It is a well-known fact that Sarnath Lions was adopted from the Ashokan Pillar by Dinanath Bhargava and other artists to be the National Emblem of India. However, as if a testament to the independent identity of Indian states bound by the aspirations and constitution of a union, the states in India too have independent emblems, state seals and coat of arms.
As most of us may remember from lessons in our school days, the formation of Indian Union was a fascinating event. Just before the departure of the British from India, the nation as a complete entity did not exist. There were five major princely states, Baroda, Hyderabad, Jammu & Kashmir, Mysore and Gwalior apart from numerous other smaller states, which were ruled by provincial governments like Madras, Bombay, Punjab etc. when India achieved its independence in 1947.

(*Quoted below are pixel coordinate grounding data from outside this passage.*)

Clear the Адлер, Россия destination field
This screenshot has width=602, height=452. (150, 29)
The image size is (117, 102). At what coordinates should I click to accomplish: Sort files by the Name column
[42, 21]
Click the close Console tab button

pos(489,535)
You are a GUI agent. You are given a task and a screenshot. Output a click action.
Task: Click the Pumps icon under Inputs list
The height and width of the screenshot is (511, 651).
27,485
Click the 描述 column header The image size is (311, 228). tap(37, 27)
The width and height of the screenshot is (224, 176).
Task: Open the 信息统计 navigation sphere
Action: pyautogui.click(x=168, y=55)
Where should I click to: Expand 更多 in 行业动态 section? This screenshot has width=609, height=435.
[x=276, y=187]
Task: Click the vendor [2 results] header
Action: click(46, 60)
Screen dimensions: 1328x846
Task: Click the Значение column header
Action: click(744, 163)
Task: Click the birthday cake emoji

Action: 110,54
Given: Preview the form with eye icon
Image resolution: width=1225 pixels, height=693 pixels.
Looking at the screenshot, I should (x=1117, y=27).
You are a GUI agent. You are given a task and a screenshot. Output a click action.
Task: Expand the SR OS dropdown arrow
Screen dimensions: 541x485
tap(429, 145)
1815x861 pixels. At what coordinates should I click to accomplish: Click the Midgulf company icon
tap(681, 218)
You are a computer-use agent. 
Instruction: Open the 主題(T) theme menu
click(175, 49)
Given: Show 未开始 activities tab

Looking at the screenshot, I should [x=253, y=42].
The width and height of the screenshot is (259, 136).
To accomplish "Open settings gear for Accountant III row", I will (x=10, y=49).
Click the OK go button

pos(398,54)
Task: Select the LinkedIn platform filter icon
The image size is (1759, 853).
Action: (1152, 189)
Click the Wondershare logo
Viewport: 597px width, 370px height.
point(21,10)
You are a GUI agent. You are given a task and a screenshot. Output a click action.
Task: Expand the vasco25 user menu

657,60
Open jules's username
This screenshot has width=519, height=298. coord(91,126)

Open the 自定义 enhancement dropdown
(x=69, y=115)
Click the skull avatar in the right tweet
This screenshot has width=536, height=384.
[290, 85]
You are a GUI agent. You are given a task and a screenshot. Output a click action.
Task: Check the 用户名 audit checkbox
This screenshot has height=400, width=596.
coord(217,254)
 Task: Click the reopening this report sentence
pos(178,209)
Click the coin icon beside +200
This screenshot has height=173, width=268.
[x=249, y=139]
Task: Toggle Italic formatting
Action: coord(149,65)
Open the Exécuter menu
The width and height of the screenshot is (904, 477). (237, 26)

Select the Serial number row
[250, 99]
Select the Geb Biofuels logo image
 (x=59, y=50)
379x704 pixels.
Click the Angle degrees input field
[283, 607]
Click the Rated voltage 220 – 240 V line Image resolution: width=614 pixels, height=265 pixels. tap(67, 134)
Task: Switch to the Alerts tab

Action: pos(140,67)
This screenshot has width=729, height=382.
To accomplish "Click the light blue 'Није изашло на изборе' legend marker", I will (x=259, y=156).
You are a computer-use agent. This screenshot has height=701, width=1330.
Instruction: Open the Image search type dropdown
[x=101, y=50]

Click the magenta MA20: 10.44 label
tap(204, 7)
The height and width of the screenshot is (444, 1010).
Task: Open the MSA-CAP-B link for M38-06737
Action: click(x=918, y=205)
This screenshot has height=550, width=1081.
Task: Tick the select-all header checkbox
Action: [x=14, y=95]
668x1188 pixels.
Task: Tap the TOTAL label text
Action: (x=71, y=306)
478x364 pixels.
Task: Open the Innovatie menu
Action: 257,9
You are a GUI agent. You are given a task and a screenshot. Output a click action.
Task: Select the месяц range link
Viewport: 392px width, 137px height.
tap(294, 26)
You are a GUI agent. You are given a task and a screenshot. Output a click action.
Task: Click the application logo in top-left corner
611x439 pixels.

In his book Emblems of Indian State, published by the Massachusetts-based Flag Heritage Foundation, David F Phillips give a thorough introduction to the state emblems of the erstwhile princely states of India. After all, these state emblems are from the coat of arms of princely states, which was a concept derived from the Europe, and especially the British, in the case of India. According to Phillips, the Coat of Arms is essentially a visual system of 12th century whose vocabulary of geometric systems and stylized images was decorated on shields signified a person, place or an institution.
Many of these emblems or coat of arms of the princely states still exist in one form or another, most visible as the emblems of the states, which were formed following independence, based on language and ethnicity of the people residing in the region. These emblems visually allude to the uniqueness of the state through animals, birds, Hindu deities or other objects like a crescent (if influenced by Islamic motifs) that are associated with the state.
For example, the coat of arms of two elephants guarding the conch of the deity Sree Padmanabha was adopted by the Kerala government from the erstwhile princely state of Travancore. While the use of Elephant is an obvious one, the conch of Sree Padmanabha refers to the Sree Padmanabha Temple in Thiruvananthapuram, the wealthiest place of worship in the world.
However, the coat of arms of Karnataka government consists of a figure that is not as obvious as an elephant. Because it is not real creature. Hence, unless you know its history you wouldn’t be able to make as easy a connection as you would do when it comes to Kerala and the elephant. But, like elephants in Kerala, this figure can be found everywhere in Karnataka.
This is Ganda Bherunda, a two-headed mythological figure, the emblem of the State of Karnataka and found in the state’s coat of arms.
It is also the symbol of the state’s transport system. Basically, if you have been to Karnataka you’re bound to have seen it, even if you did not know what it actually meant.
Though a similar “two-headed eagle” appears in western canon, the Ganda Bherunda specifically appears in the Vedas as a form of Vishnu, that took shape following his altercation with Sharaba, a mythological lion with an elephant head and a form of Shiva.
In the coat of arms of Karnataka, the Ganda Bherunda is surrounded by two Sharabas.
While the bird is known for its magical powers, the Sharaba has more than the combined strength of a lion and an elephant and is an upholder of righteousness.
Of course, the official Ganda Bherunda used today is much less ferocious than the historic depictions, where its talons clutch two elephants on either side, with a snake in its beak.
In some depictions, its feathers have close resemblance with the peacock’s colorful tail.
Though there has been reference to the scriptures and temples, it was first inscribed on coins during the reign of Vijayanagara Empire in 1510. But it has been the official seal of many kingdoms from the Hoysalas, Keladis and Kadambas among others, including the Mysore Kingdom, one of the princely states of British India, which gave Karnataka the Dsara Festival as well as many developmental works, including the Krishnaraj Sagar (KRS). Hence, in many ways it was apt that when the state of Mysore (later renamed Karnataka in 1973) was formed in 1856 this figure became the official emblem of the state.
Apart from the mythological allusions, the bird connects the people to all the empires and kingdoms that ruled the region, evoking a strong sense of history. Moreover, the overall story of state seals and emblems stand testament to the the hybrid nature of our post-colonial existence, much like the figures that we have encountered here.